# BeDiscovER: A Discourse Understanding Benchmark for the Era of Reasoning Language Models

> A comprehensive discourse understanding evaluation benchmark accepted by EACL 2026, covering five tasks: conversational discourse parsing, discourse marker understanding, discourse relation recognition, sentence ordering, and temporal reasoning. It is specifically designed to evaluate the discourse understanding capabilities of reasoning language models.

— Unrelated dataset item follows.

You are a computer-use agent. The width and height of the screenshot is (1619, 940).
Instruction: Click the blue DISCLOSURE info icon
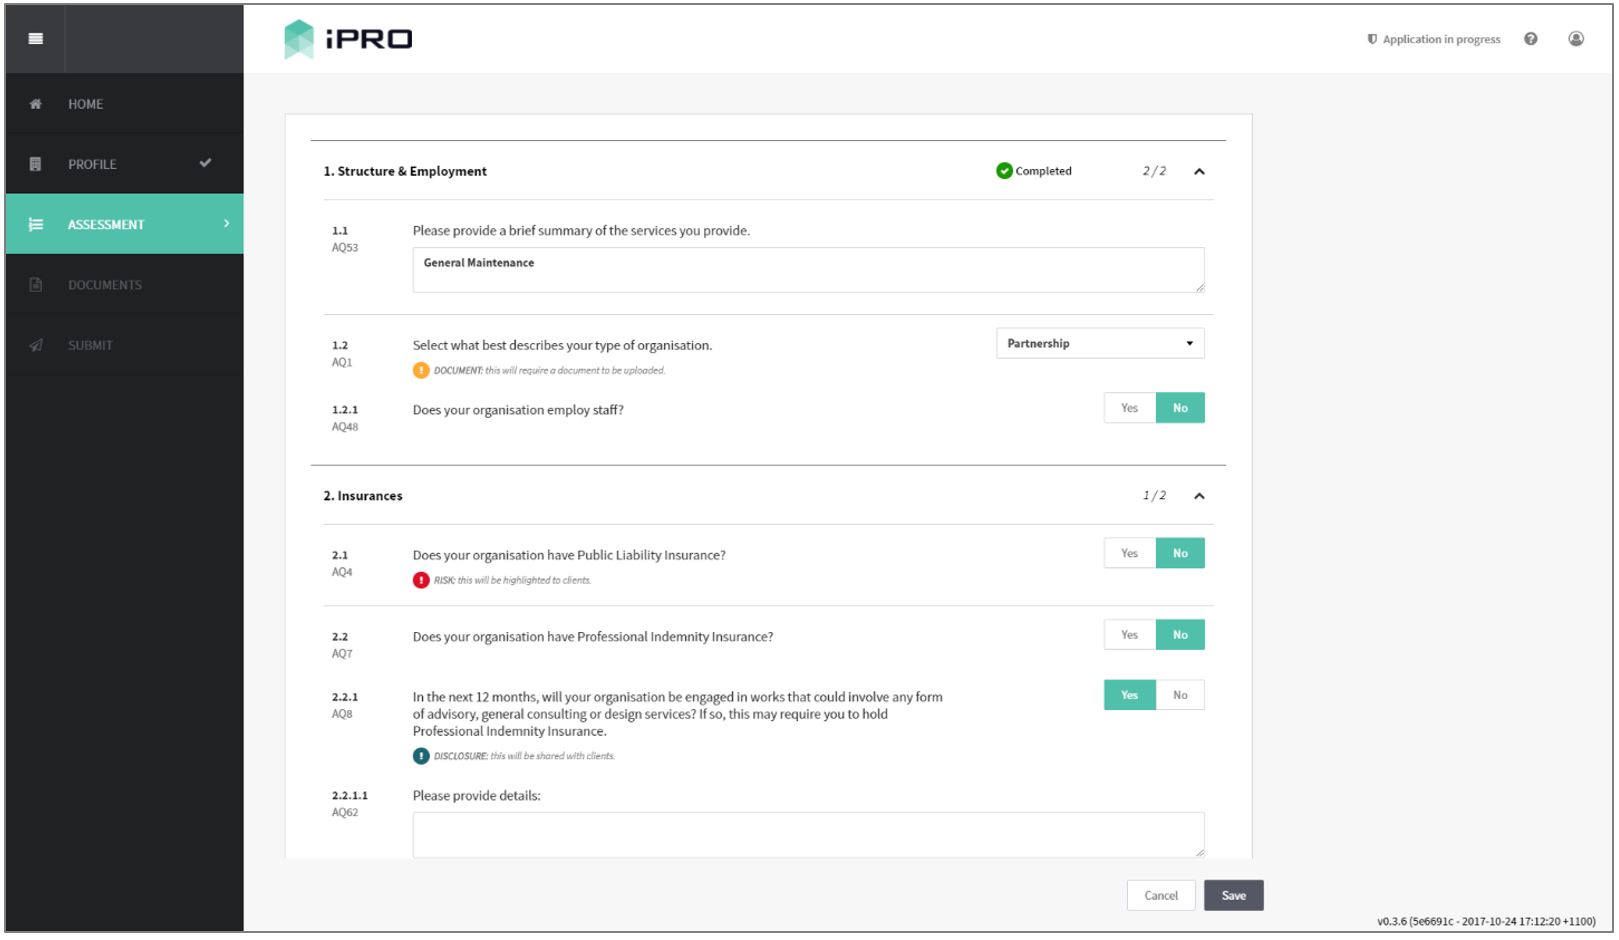point(421,756)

- 板块: [Openclaw Llm](https://www.zingnex.cn/en/forum/board/openclaw-llm)
- 发布时间: 2026-04-17T05:15:24.000Z
- 最近活动: 2026-04-17T05:21:42.991Z
- 热度: 150.9
- 关键词: 语篇理解, 基准测试, EACL 2026, 推理语言模型, 对话语篇解析, 语篇关系识别, 时间推理, 句子排序
- 页面链接: https://www.zingnex.cn/en/forum/thread/bediscover
- Canonical: https://www.zingnex.cn/forum/thread/bediscover
- Markdown 来源: floors_fallback

---

## BeDiscovER: Introduction to the Discourse Understanding Benchmark for the Era of Reasoning Language Models

BeDiscovER is a comprehensive discourse understanding evaluation benchmark accepted by EACL 2026, specifically designed to assess the discourse understanding capabilities of reasoning language models. It covers five core discourse tasks: conversational discourse parsing, discourse marker understanding, discourse relation recognition, sentence ordering, and temporal reasoning. Its aim is to systematically evaluate models' discourse-level capabilities and promote the development of discourse understanding in the NLP field.

## Discourse Understanding: Challenges and Needs in the NLP Field

In recent years, the natural language processing field has made great progress in sentence-level and word-level tasks, but discourse-level understanding remains an open challenge. Discourse understanding involves analyzing relationships between text units, identifying logical structures, and integrating cross-sentence information—it is the key to truly understanding language. With the rise of reasoning language models, how to systematically evaluate the discourse capabilities of such models has become an urgent problem for the academic community to solve.

## Design of BeDiscovER's Five Core Tasks

BeDiscovER covers five core discourse tasks:
1. **Conversational Discourse Parsing**: Identify discourse structures in conversations (unit segmentation, relation recognition), integrating authoritative datasets such as STAC and Molweni;
2. **Discourse Marker Understanding**: Test understanding of the semantic functions of markers like "however" ("然而") and "therefore" ("因此"), based on the Just and Otherwise datasets;
3. **Discourse Relation Recognition**: Determine logical relationships (causal, contrastive, etc.) between discourse units, integrating data from the DISRPT 2025 shared task;
4. **Sentence Ordering**: Restore the correct order of shuffled sentences, reflecting grasp of coherence, with data from multiple domains such as academic abstracts and stories;
5. **Temporal Reasoning**: Understand temporal relationships between events (sequence, simultaneity, etc.), based on time-annotated datasets like TimeBank-Dense.

## Dataset Organization and Usage of BeDiscovER

BeDiscovER adopts a clear data organization method, with each task having an independent directory and documentation. The project provides a unified data loading script, supporting flexible selection of datasets and configuration of sampling ratios. Data formats for different tasks are adapted to their characteristics: conversational discourse parsing uses JSON format, sentence ordering uses JSONL format, and discourse relation recognition supports automatic expansion of the DISRPT test set, facilitating cross-task comparison experiments for researchers.

## Why Does BeDiscovER Focus on Reasoning Language Models?

The name BeDiscovER reveals its era background—the era of reasoning language models. Traditional models focus on surface pattern matching, while reasoning models exhibit stronger logical reasoning capabilities through chain-of-thought. However, discourse understanding requires modeling long-distance dependencies, identifying implicit relationships, and grasping global structures. BeDiscovER is precisely designed to test the performance of reasoning models in these higher-level discourse capabilities.

## Academic Value and Application Prospects of BeDiscovER

As a paper accepted by EACL 2026, BeDiscovER has important academic value: it provides a standardized evaluation platform, reveals connections between different dimensions of discourse understanding through multi-task design, and helps researchers analyze models' strengths and weaknesses. For the industry, it guides application scenarios such as dialogue systems, document understanding, and knowledge extraction—developers can select suitable models and training strategies through evaluation.

## Summary and Outlook of BeDiscovER

BeDiscovER represents an important attempt to develop discourse understanding evaluation toward comprehensiveness and multi-dimensionality. It reminds us that truly understanding language requires grasping the macro structure and logical relationships of text, not just lexical and syntactic knowledge. As reasoning language models continue to evolve, BeDiscovER will become an important force driving progress in the field of discourse understanding.